Problem statement
The answer is to consist only of an exact retyping of the lines from the one containing "Task: Select Arial" to the end of the entries, without pictures.
== Data shown
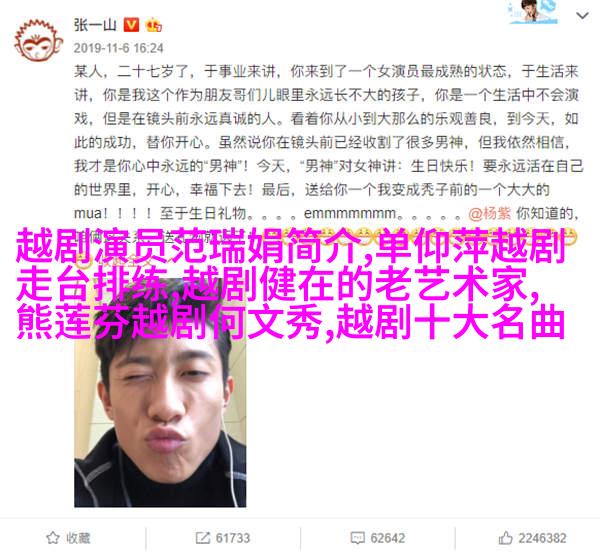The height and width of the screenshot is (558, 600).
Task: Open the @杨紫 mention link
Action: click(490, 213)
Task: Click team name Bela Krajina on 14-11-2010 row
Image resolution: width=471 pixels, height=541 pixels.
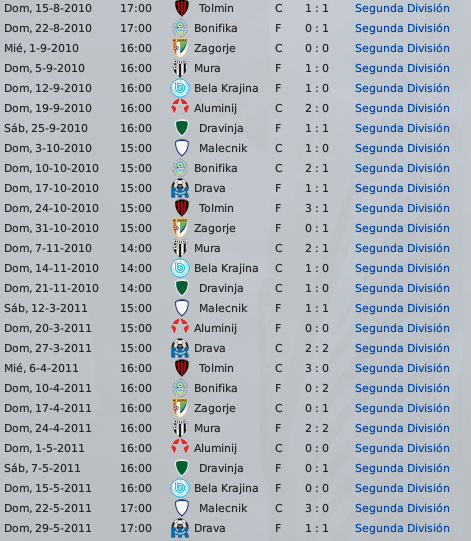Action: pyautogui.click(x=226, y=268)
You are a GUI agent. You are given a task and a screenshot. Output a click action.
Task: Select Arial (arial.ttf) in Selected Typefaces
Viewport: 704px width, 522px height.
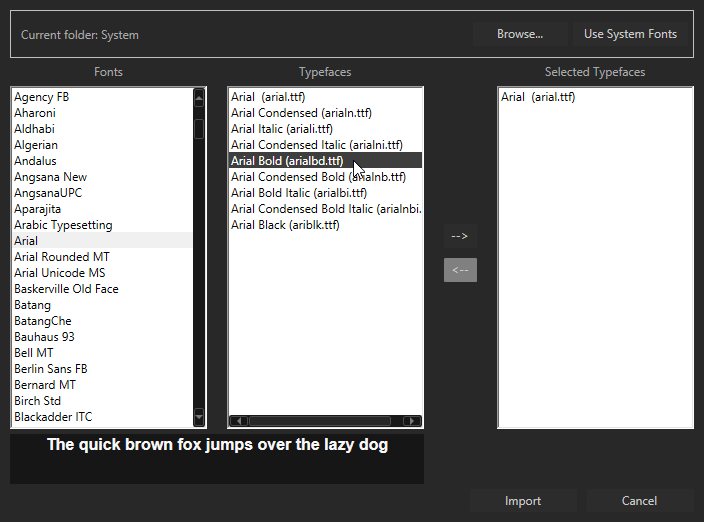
====
Solution for this problem
Task: Select Arial (arial.ttf) in Selected Typefaces
Viewport: 704px width, 522px height.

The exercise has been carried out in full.